Work task
The whole listing, from first line to last: copy it exactly.
┌─ Source information
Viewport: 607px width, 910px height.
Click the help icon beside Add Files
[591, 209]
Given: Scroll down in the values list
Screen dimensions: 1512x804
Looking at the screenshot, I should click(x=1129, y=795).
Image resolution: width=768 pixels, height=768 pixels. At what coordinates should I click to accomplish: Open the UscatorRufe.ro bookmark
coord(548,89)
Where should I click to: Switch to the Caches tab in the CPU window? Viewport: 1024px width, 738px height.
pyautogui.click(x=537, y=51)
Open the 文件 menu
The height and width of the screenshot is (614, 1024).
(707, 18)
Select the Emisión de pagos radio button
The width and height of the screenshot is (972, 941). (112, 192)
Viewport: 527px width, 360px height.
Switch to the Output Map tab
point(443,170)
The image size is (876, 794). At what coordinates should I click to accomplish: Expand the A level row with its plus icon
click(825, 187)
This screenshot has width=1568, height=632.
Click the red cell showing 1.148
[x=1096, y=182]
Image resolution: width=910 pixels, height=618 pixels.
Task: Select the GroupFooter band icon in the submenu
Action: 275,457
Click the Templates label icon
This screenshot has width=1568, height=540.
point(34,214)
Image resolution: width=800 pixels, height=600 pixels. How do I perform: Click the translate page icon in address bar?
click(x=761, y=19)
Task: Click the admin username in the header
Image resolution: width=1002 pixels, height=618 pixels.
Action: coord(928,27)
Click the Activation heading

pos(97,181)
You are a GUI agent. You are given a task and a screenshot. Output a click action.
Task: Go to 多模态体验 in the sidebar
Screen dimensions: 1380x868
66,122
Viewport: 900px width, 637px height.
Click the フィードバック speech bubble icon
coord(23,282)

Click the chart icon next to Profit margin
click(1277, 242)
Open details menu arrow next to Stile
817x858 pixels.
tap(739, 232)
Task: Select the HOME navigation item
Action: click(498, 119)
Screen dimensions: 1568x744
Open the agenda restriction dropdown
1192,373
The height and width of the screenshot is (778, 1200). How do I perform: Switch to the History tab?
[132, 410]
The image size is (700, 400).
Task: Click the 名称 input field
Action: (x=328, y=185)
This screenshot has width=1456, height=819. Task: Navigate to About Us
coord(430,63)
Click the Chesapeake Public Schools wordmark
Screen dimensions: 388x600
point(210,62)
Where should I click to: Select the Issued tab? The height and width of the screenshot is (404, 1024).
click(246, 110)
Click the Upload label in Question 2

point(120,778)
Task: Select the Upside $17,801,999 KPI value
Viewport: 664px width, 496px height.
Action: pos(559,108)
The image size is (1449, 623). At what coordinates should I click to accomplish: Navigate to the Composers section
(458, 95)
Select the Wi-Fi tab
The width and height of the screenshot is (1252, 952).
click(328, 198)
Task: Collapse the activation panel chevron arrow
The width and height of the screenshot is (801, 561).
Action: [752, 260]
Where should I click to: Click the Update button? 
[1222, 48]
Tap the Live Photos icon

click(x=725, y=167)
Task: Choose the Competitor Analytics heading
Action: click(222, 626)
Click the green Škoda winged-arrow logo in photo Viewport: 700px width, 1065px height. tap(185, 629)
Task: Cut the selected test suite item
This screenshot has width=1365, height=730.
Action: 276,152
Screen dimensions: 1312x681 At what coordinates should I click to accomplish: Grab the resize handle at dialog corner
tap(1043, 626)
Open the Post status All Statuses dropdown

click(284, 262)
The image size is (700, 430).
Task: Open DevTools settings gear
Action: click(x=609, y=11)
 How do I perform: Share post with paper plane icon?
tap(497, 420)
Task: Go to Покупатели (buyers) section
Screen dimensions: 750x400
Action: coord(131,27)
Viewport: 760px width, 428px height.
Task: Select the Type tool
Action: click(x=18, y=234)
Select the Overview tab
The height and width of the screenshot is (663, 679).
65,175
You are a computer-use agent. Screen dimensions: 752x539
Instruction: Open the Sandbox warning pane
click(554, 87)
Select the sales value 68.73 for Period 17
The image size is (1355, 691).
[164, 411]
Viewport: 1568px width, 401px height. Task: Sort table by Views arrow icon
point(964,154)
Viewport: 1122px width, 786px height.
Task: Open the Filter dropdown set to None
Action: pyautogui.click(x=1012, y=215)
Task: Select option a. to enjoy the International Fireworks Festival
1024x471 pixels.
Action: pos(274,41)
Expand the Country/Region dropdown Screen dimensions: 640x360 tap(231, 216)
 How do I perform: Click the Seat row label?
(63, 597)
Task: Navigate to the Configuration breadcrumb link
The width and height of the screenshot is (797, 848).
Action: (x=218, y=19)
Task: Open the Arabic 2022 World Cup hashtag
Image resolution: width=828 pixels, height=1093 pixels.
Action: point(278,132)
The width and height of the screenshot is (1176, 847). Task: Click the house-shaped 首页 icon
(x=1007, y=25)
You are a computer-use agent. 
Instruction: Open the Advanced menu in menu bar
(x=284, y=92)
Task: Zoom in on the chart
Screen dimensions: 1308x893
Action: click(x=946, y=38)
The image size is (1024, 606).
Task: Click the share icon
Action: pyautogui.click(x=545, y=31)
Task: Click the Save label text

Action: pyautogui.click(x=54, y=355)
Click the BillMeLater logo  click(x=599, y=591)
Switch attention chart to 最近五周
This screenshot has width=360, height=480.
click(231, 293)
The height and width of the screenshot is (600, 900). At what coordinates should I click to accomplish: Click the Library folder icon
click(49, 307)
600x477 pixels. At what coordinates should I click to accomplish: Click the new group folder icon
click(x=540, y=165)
└─
Answer to the exercise
Viewport: 607px width, 910px height.
Click the help icon beside Add Files
[591, 209]
Given: Scroll down in the values list
Screen dimensions: 1512x804
Looking at the screenshot, I should click(x=1129, y=795).
Image resolution: width=768 pixels, height=768 pixels. At what coordinates should I click to accomplish: Open the UscatorRufe.ro bookmark
coord(548,89)
Where should I click to: Switch to the Caches tab in the CPU window? Viewport: 1024px width, 738px height.
pyautogui.click(x=537, y=51)
Open the 文件 menu
The height and width of the screenshot is (614, 1024).
(707, 18)
Select the Emisión de pagos radio button
The width and height of the screenshot is (972, 941). (112, 192)
Viewport: 527px width, 360px height.
Switch to the Output Map tab
point(443,170)
The image size is (876, 794). At what coordinates should I click to accomplish: Expand the A level row with its plus icon
click(825, 187)
This screenshot has width=1568, height=632.
Click the red cell showing 1.148
[x=1096, y=182]
Image resolution: width=910 pixels, height=618 pixels.
Task: Select the GroupFooter band icon in the submenu
Action: 275,457
Click the Templates label icon
This screenshot has width=1568, height=540.
point(34,214)
Image resolution: width=800 pixels, height=600 pixels. How do I perform: Click the translate page icon in address bar?
click(x=761, y=19)
Task: Click the admin username in the header
Image resolution: width=1002 pixels, height=618 pixels.
Action: coord(928,27)
Click the Activation heading

pos(97,181)
You are a GUI agent. You are given a task and a screenshot. Output a click action.
Task: Go to 多模态体验 in the sidebar
Screen dimensions: 1380x868
66,122
Viewport: 900px width, 637px height.
Click the フィードバック speech bubble icon
coord(23,282)

Click the chart icon next to Profit margin
click(1277, 242)
Open details menu arrow next to Stile
817x858 pixels.
tap(739, 232)
Task: Select the HOME navigation item
Action: click(498, 119)
Screen dimensions: 1568x744
Open the agenda restriction dropdown
1192,373
The height and width of the screenshot is (778, 1200). How do I perform: Switch to the History tab?
[132, 410]
The image size is (700, 400).
Task: Click the 名称 input field
Action: (x=328, y=185)
This screenshot has width=1456, height=819. Task: Navigate to About Us
coord(430,63)
Click the Chesapeake Public Schools wordmark
Screen dimensions: 388x600
point(210,62)
Where should I click to: Select the Issued tab? The height and width of the screenshot is (404, 1024).
click(246, 110)
Click the Upload label in Question 2

point(120,778)
Task: Select the Upside $17,801,999 KPI value
Viewport: 664px width, 496px height.
Action: pos(559,108)
The image size is (1449, 623). At what coordinates should I click to accomplish: Navigate to the Composers section
(458, 95)
Select the Wi-Fi tab
The width and height of the screenshot is (1252, 952).
click(328, 198)
Task: Collapse the activation panel chevron arrow
The width and height of the screenshot is (801, 561).
Action: [752, 260]
Where should I click to: Click the Update button? 
[1222, 48]
Tap the Live Photos icon

click(x=725, y=167)
Task: Choose the Competitor Analytics heading
Action: click(222, 626)
Click the green Škoda winged-arrow logo in photo Viewport: 700px width, 1065px height. tap(185, 629)
Task: Cut the selected test suite item
This screenshot has width=1365, height=730.
Action: 276,152
Screen dimensions: 1312x681 At what coordinates should I click to accomplish: Grab the resize handle at dialog corner
tap(1043, 626)
Open the Post status All Statuses dropdown

click(284, 262)
The image size is (700, 430).
Task: Open DevTools settings gear
Action: click(x=609, y=11)
 How do I perform: Share post with paper plane icon?
tap(497, 420)
Task: Go to Покупатели (buyers) section
Screen dimensions: 750x400
Action: coord(131,27)
Viewport: 760px width, 428px height.
Task: Select the Type tool
Action: click(x=18, y=234)
Select the Overview tab
The height and width of the screenshot is (663, 679).
65,175
You are a computer-use agent. Screen dimensions: 752x539
Instruction: Open the Sandbox warning pane
click(554, 87)
Select the sales value 68.73 for Period 17
The image size is (1355, 691).
[164, 411]
Viewport: 1568px width, 401px height. Task: Sort table by Views arrow icon
point(964,154)
Viewport: 1122px width, 786px height.
Task: Open the Filter dropdown set to None
Action: pyautogui.click(x=1012, y=215)
Task: Select option a. to enjoy the International Fireworks Festival
1024x471 pixels.
Action: pos(274,41)
Expand the Country/Region dropdown Screen dimensions: 640x360 tap(231, 216)
 How do I perform: Click the Seat row label?
(63, 597)
Task: Navigate to the Configuration breadcrumb link
The width and height of the screenshot is (797, 848).
Action: (x=218, y=19)
Task: Open the Arabic 2022 World Cup hashtag
Image resolution: width=828 pixels, height=1093 pixels.
Action: point(278,132)
The width and height of the screenshot is (1176, 847). Task: Click the house-shaped 首页 icon
(x=1007, y=25)
You are a computer-use agent. 
Instruction: Open the Advanced menu in menu bar
(x=284, y=92)
Task: Zoom in on the chart
Screen dimensions: 1308x893
Action: click(x=946, y=38)
The image size is (1024, 606).
Task: Click the share icon
Action: pyautogui.click(x=545, y=31)
Task: Click the Save label text

Action: pyautogui.click(x=54, y=355)
Click the BillMeLater logo  click(x=599, y=591)
Switch attention chart to 最近五周
This screenshot has width=360, height=480.
click(231, 293)
The height and width of the screenshot is (600, 900). At what coordinates should I click to accomplish: Click the Library folder icon
click(49, 307)
600x477 pixels. At what coordinates should I click to accomplish: Click the new group folder icon
click(x=540, y=165)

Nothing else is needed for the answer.